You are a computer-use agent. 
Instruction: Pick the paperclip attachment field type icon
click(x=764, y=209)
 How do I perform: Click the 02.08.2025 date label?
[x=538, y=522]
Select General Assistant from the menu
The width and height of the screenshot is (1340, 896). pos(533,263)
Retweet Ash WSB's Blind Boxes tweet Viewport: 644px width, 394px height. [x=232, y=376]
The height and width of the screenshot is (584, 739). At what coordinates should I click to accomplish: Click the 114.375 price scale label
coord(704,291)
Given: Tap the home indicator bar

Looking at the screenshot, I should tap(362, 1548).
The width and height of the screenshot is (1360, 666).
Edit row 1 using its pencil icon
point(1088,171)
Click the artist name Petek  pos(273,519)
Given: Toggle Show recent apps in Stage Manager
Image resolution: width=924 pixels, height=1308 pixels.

== What the task asks ==
Could you retype exactly the lines above from the one containing "Select General Assistant from the menu" through the last line of the records, both included, and nothing else?

== Task solution ==
Select General Assistant from the menu
The width and height of the screenshot is (1340, 896). pos(533,263)
Retweet Ash WSB's Blind Boxes tweet Viewport: 644px width, 394px height. [x=232, y=376]
The height and width of the screenshot is (584, 739). At what coordinates should I click to accomplish: Click the 114.375 price scale label
coord(704,291)
Given: Tap the home indicator bar

Looking at the screenshot, I should tap(362, 1548).
The width and height of the screenshot is (1360, 666).
Edit row 1 using its pencil icon
point(1088,171)
Click the artist name Petek  pos(273,519)
Given: Toggle Show recent apps in Stage Manager
Image resolution: width=924 pixels, height=1308 pixels.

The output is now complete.